DOI: 10.3390/coatings16070757 ISSN: 2079-6412

Light-Converting Polymer Coatings for Spectral Engineering in Sustainable Agriculture: Materials, Fabrication Routes and Photophysical Challenges

Alibek Mutushev, Aida Sanat, Dauren Mukhanov, Assiya Nuraly, Meruyert Shaukharova, Akzhunis Akimbayeva, Juan María Gonzalez-Leal

Light-converting polymer coatings and films are emerging passive photonic materials for spectral engineering in sustainable and protected agriculture. By absorbing ultraviolet or weakly used spectral components and re-emitting in visible bands that overlap with photosynthetic pigments and plant photoreceptor action regions, these materials can modify the radiation environment without additional electrical energy input. This critical narrative review analyses light-converting polymer films and coatings from a materials and coatings perspective, with emphasis on photophysical mechanisms, polymer matrices, luminophore families, coating fabrication routes, optical transparency, photoluminescence, aggregation phenomena, photostability and scalability. The photobiological background is included as a concise framework that justifies the spectral targets of the conversion process. Rare-earth complexes, inorganic phosphors, quantum dots, aggregation-induced-emission systems and organic dyes are compared as candidate luminophores. Particular attention is devoted to the general challenges associated with organic luminescent coatings, including dispersion, aggregation, optical transparency, photostability, and scalability.
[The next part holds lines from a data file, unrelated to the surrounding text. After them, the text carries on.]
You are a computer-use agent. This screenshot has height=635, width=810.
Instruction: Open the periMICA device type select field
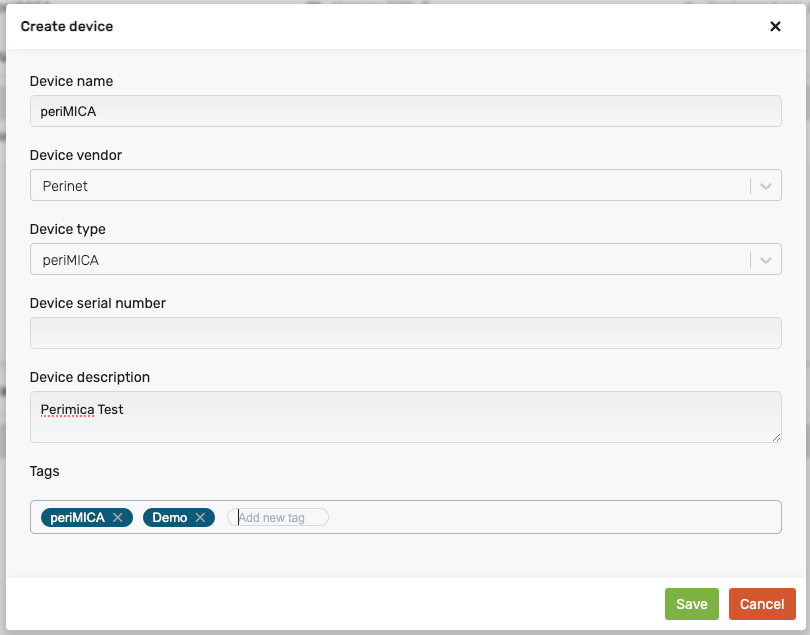pyautogui.click(x=390, y=260)
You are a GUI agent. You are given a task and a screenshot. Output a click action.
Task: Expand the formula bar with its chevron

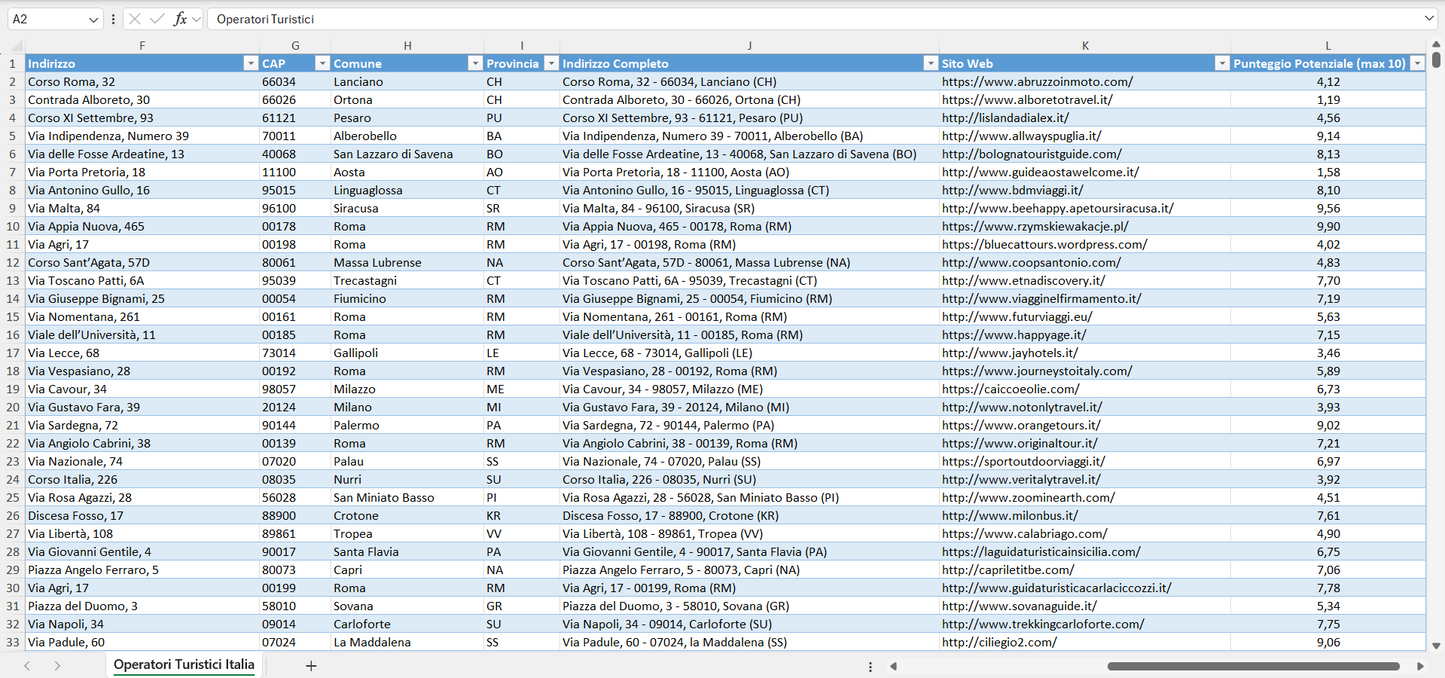(x=1428, y=18)
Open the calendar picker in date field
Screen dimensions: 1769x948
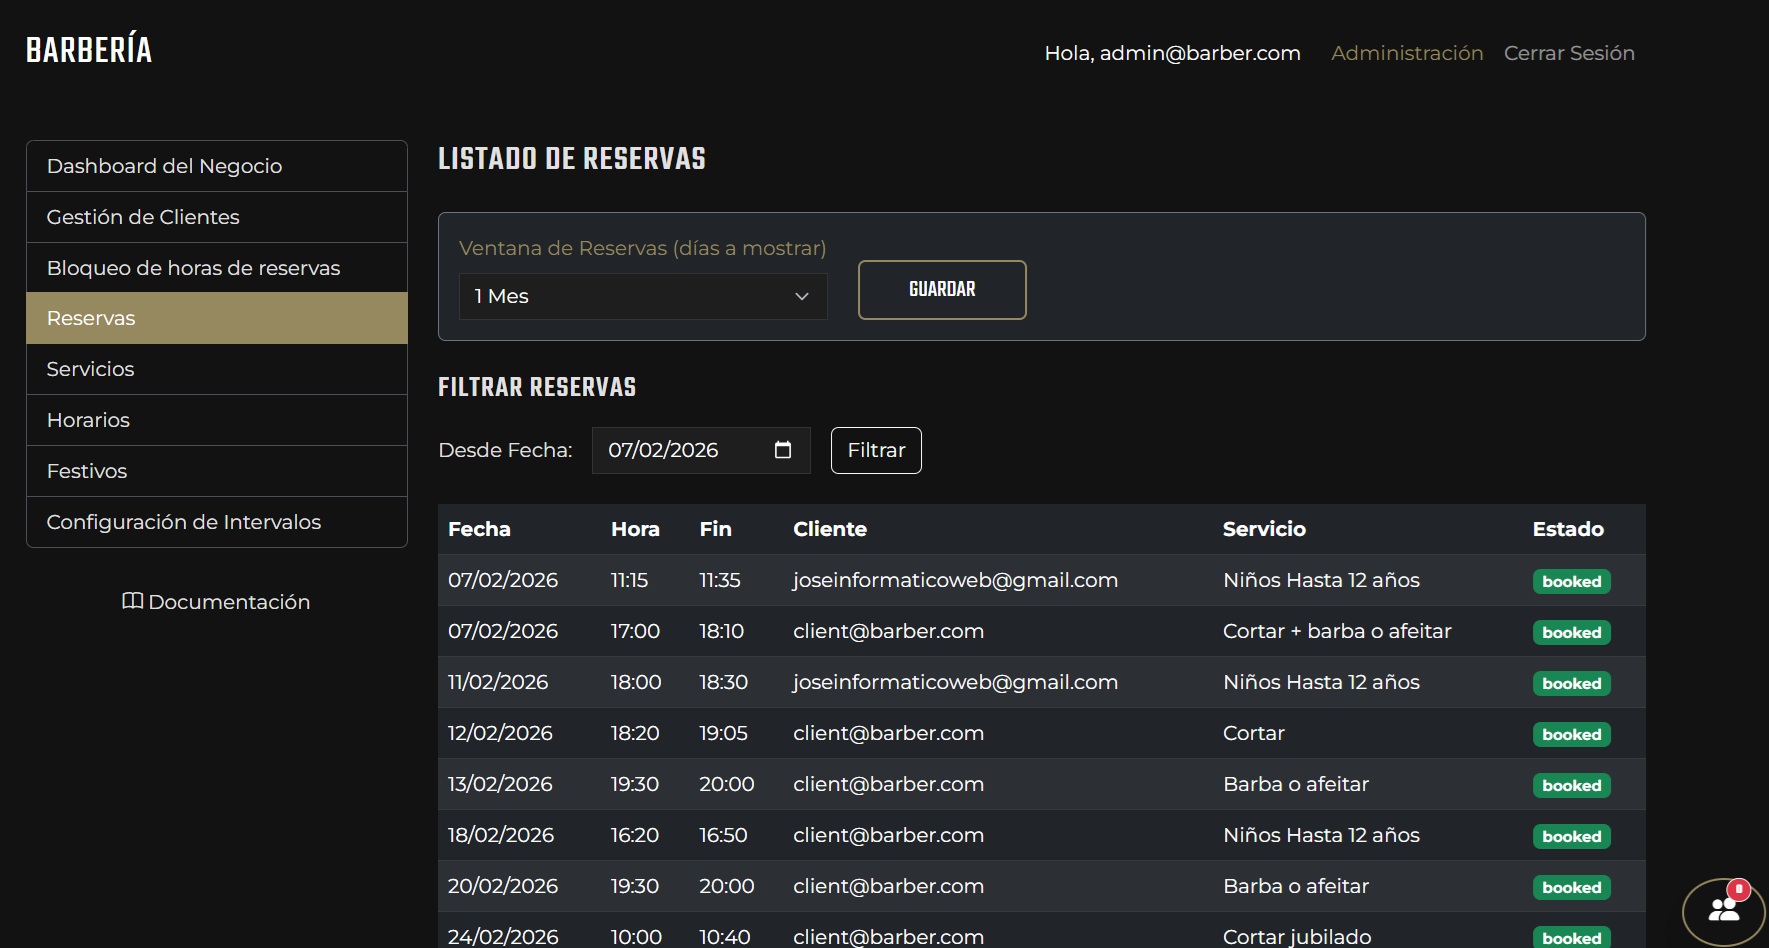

A PMMA/PDI coating system is discussed only as an illustrative case study demonstrating these broader materials-design considerations. Extrusion, solution casting, spin-coating, dip-coating and sol–gel processing are evaluated as fabrication strategies for laboratory and large-area greenhouse applications. The work concludes by identifying the main gaps that must be addressed before practical deployment: quantitative UV–Vis and photoluminescence characterization, absolute quantum yield, haze and scattering, thickness and morphology mapping, accelerated UV aging, weathering resistance, toxicity assessment and crop-specific validation.